The Miró Quartet
Tue, Oct 28, 2025, 7:30 pm
Alice Tully Hall
2 hours, including intermission
The Miró String Quartet, a powerhouse ensemble well known to CMS audiences, returns to the Alice Tully Hall stage in its 30th-anniversary year with a program showcasing the quartet’s technical and stylistic prowess. From a mature masterpiece by Joseph Haydn to a ground-breaking classic by Argentine master Alberto Ginastera, the program touches all the bases in the quartet literature, including a nod to the French tradition with the immortal quartet by Debussy and a sampling of the quartet thought to have inspired it, by César Franck.
Program
Joseph Haydn
(1732–1809)Quartet for Strings in D major, Hob.

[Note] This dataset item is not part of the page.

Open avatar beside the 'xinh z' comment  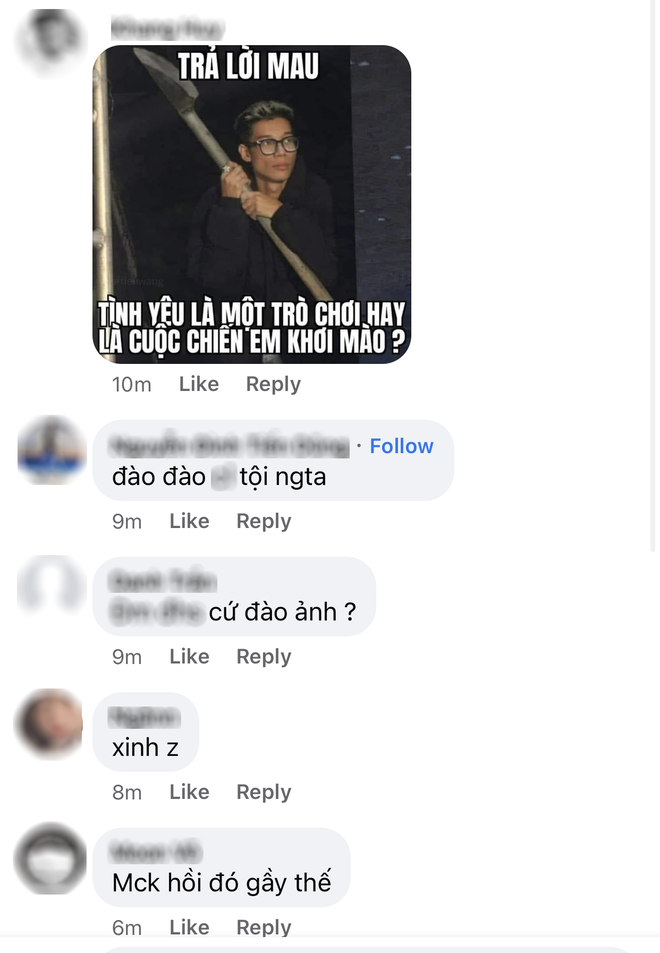point(49,723)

III:70, Op. 71, No. 2
(1793)Alberto Ginastera
(1916-1983)Quartet No. 2 for Strings, Op. 26
(1958)César Franck
(1822-1890)"Scherzo: Vivace" from Quartet in D major for Strings
(1889)Claude Debussy
(1862–1918)Quartet in G minor for Strings, Op. 10
(1893)Miró Quartet
The Miró Quartet is one of America’s most celebrated string quartets, praised as “furiously committed” by The New Yorker and recognized for its “exceptional tonal focus and interpretive intensity” by the Cleveland Plain Dealer. Marking its 30th anniversary in 2025, the quartet has performed on the world’s most prestigious concert stages, earning accolades from critics and audiences alike. Based in Austin, Texas, and thriving on the area’s storied music scene, the quartet takes pride in finding new ways to communicate with audiences of all backgrounds while cultivating the longstanding tradition of chamber music. They were members of CMS Two (now the Bowers Program) from 2001 to 2003. Since 2003, they have served as the quartet-in-residence at the University of Texas at Austin Sarah and Ernest Butler School of Music. They were members of CMS Two (now the Bowers Program) from 2001 to 2003.

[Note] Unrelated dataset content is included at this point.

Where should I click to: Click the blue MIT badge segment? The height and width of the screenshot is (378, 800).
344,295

The Miró Quartet’s newest album, an acclaimed recording of Ginastera’s complete string quartets, was released on Pentatone in July 2025. Among its many previous recordings for a variety of global labels, the quartet was nominated for a 2025 Grammy Award for Best Chamber Music/Small Ensemble Performance for its album Home (Pentatone, 2024) featuring two new commissions by Kevin Puts and Caroline Shaw, as well as works by George Walker and Samuel Barber. It was also nominated for a 2024 Grammy Award for its album House of Belonging, created in collaboration with Austin-based choral group Conspirare.

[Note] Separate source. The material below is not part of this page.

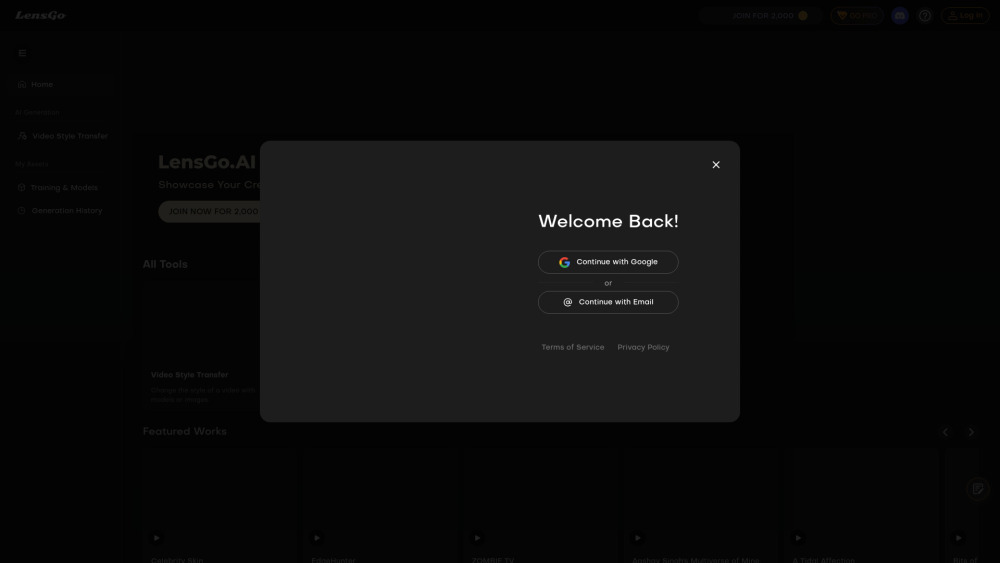The width and height of the screenshot is (1000, 563).
Task: Click the feedback note icon at right edge
Action: click(x=977, y=488)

The quartet’s recent and upcoming projects include Here on Earth with pianist Lara Downes, the premiere of a new version of Kevin Puts’s Credo, and collaborations with composers Steven Banks, Tamar-Kali, and Gabriel Kahane, as well as soprano Karen Slack and the Isadore Quartet.
The Miró Quartet took its name and its inspiration from the Spanish artist Joan Miró, whose Surrealist works—with subject matter drawn from the realm of memory, dreams, and imaginative fantasy—are some of the most groundbreaking, influential, and admired of the 20th century.